Format the material below as a JSON list of strings, with one string per line and blank lines omitted.

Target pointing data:
- - -
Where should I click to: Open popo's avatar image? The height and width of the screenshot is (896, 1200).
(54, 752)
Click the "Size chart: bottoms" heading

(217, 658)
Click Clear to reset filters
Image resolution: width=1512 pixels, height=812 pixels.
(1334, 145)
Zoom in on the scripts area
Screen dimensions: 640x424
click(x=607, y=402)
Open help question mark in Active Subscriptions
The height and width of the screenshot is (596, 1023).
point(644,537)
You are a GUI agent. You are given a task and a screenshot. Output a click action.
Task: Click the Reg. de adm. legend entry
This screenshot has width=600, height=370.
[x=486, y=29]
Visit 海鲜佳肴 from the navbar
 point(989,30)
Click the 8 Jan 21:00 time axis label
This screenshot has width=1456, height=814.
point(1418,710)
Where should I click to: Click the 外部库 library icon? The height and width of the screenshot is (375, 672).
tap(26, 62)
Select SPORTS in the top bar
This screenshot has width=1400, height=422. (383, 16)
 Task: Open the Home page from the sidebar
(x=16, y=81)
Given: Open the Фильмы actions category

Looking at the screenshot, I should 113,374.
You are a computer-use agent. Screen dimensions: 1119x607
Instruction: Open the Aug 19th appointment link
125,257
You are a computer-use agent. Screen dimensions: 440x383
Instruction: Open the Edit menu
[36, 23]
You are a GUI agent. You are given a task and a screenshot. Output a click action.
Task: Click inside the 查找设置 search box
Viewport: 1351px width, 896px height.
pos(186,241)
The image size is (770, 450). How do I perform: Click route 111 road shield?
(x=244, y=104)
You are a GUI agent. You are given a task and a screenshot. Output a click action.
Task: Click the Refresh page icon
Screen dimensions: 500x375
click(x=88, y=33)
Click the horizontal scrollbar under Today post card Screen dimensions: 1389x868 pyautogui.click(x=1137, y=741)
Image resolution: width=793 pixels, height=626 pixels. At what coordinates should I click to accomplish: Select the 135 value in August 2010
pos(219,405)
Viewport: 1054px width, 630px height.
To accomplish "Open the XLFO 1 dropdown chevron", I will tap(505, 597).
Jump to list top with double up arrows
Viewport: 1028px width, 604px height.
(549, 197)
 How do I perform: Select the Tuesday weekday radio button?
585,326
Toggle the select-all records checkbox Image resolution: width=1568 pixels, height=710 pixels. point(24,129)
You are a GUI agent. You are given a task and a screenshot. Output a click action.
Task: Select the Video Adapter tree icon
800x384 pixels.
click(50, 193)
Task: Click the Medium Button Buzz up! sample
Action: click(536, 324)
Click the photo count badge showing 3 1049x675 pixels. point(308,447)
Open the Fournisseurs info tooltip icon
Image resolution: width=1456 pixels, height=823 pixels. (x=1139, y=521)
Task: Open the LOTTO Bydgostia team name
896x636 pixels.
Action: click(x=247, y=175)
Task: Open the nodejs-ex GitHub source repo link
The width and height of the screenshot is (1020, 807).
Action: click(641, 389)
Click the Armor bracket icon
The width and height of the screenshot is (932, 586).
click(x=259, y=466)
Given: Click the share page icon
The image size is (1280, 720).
- - -
→ **FULL OUTPUT**
[
  "Where should I click to: Open popo's avatar image? The height and width of the screenshot is (896, 1200).",
  "(54, 752)",
  "Click the \"Size chart: bottoms\" heading",
  "(217, 658)",
  "Click Clear to reset filters",
  "Image resolution: width=1512 pixels, height=812 pixels.",
  "(1334, 145)",
  "Zoom in on the scripts area",
  "Screen dimensions: 640x424",
  "click(x=607, y=402)",
  "Open help question mark in Active Subscriptions",
  "The height and width of the screenshot is (596, 1023).",
  "point(644,537)",
  "You are a GUI agent. You are given a task and a screenshot. Output a click action.",
  "Task: Click the Reg. de adm. legend entry",
  "This screenshot has width=600, height=370.",
  "[x=486, y=29]",
  "Visit 海鲜佳肴 from the navbar",
  " point(989,30)",
  "Click the 8 Jan 21:00 time axis label",
  "This screenshot has width=1456, height=814.",
  "point(1418,710)",
  "Where should I click to: Click the 外部库 library icon? The height and width of the screenshot is (375, 672).",
  "tap(26, 62)",
  "Select SPORTS in the top bar",
  "This screenshot has width=1400, height=422. (383, 16)",
  " Task: Open the Home page from the sidebar",
  "(x=16, y=81)",
  "Given: Open the Фильмы actions category",
  "Looking at the screenshot, I should 113,374.",
  "You are a computer-use agent. Screen dimensions: 1119x607",
  "Instruction: Open the Aug 19th appointment link",
  "125,257",
  "You are a computer-use agent. Screen dimensions: 440x383",
  "Instruction: Open the Edit menu",
  "[36, 23]",
  "You are a GUI agent. You are given a task and a screenshot. Output a click action.",
  "Task: Click inside the 查找设置 search box",
  "Viewport: 1351px width, 896px height.",
  "pos(186,241)",
  "The image size is (770, 450). How do I perform: Click route 111 road shield?",
  "(x=244, y=104)",
  "You are a GUI agent. You are given a task and a screenshot. Output a click action.",
  "Task: Click the Refresh page icon",
  "Screen dimensions: 500x375",
  "click(x=88, y=33)",
  "Click the horizontal scrollbar under Today post card Screen dimensions: 1389x868 pyautogui.click(x=1137, y=741)",
  "Image resolution: width=793 pixels, height=626 pixels. At what coordinates should I click to accomplish: Select the 135 value in August 2010",
  "pos(219,405)",
  "Viewport: 1054px width, 630px height.",
  "To accomplish \"Open the XLFO 1 dropdown chevron\", I will tap(505, 597).",
  "Jump to list top with double up arrows",
  "Viewport: 1028px width, 604px height.",
  "(549, 197)",
  " How do I perform: Select the Tuesday weekday radio button?",
  "585,326",
  "Toggle the select-all records checkbox Image resolution: width=1568 pixels, height=710 pixels. point(24,129)",
  "You are a GUI agent. You are given a task and a screenshot. Output a click action.",
  "Task: Select the Video Adapter tree icon",
  "800x384 pixels.",
  "click(50, 193)",
  "Task: Click the Medium Button Buzz up! sample",
  "Action: click(536, 324)",
  "Click the photo count badge showing 3 1049x675 pixels. point(308,447)",
  "Open the Fournisseurs info tooltip icon",
  "Image resolution: width=1456 pixels, height=823 pixels. (x=1139, y=521)",
  "Task: Open the LOTTO Bydgostia team name",
  "896x636 pixels.",
  "Action: click(x=247, y=175)",
  "Task: Open the nodejs-ex GitHub source repo link",
  "The width and height of the screenshot is (1020, 807).",
  "Action: click(641, 389)",
  "Click the Armor bracket icon",
  "The width and height of the screenshot is (932, 586).",
  "click(x=259, y=466)",
  "Given: Click the share page icon",
  "The image size is (1280, 720)."
]